<$BlogRSDURL$>

Tuesday, March 14, 2006

BOOK REVIEW: THE FIELDING BIBLE BY JOHN DEWAN
The last fifteen or so years have brought some exciting developments in the analysis of fielding statistics. The computer revolution has allowed researchers to track the destination of every hit ball, as well as its fate (hit or out?), allowing fans to get some objective glimpse into one of the most ineffable of the game's questions: who is a better fielder than whom?

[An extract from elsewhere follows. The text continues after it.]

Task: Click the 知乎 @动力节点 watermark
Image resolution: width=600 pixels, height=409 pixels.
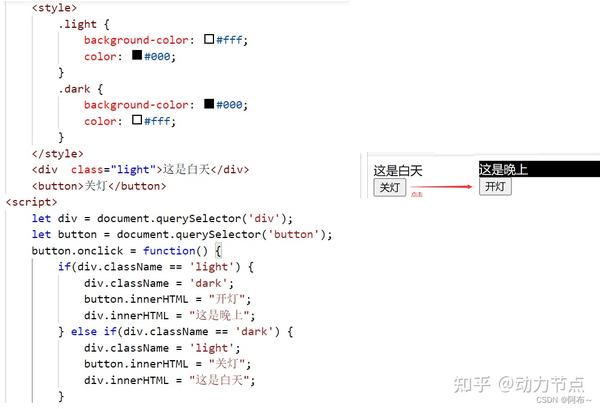Action: click(518, 384)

Unfortunately, for many years, all fans have been given is the end data -- you can look up a player's zone rating, or catch a reference to his UZR on a message board, but you can't really do anything with the data yourself, to see if these end figures make any sense to you, in the same way we can look at batting stats. That's because play-by-play data costs several thousands of dollars to buy, and would take several man-hours to code and analyze, and 99.9% of us don't have the means to make that happen.

John Dewan's The Fielding Bible goes some way toward filling that gap. Though not as groundbreaking as its advertising would lead you to believe (in fact, it's not groundbreaking at all), Dewan's book is invaluable as a source of information and data, and includes enough verbiage and analysis to satisfy number-phobic readers.

Its opening salvo is an article by Bill James comparing Adam Everett's defense to that of Derek Jeter, whose poor defensive statistics have been a polarizing issue for years. This is an excellent article by James, as in the process of comparing the two he gives a cursory introduction to all of the statistical methods used in the rest of the book, and complements them with his own analysis of how the two shortstops look on tape (or, rather, DVD). The conclusion that Everett is a far better defender than Jeter will startle no one who's been following the discussion, but James provides a useful and clear summary to those just joining in.

Dewan follows with an introduction to the primary defensive statistical rating of the book, the Plus/Minus System. Essentially, every ball is tracked (by Baseball Info Solutions, of which Dewan was a founder after the purchase of his former STATS, Inc.) by a number of factors (where it's hit, how hard it's hit, and for outfielders, how far it is hit), allowing the BIS analysts to state how frequently a ball hit to X spot becomes an out. Players are then credited and charged for every out they make -- or fail to make.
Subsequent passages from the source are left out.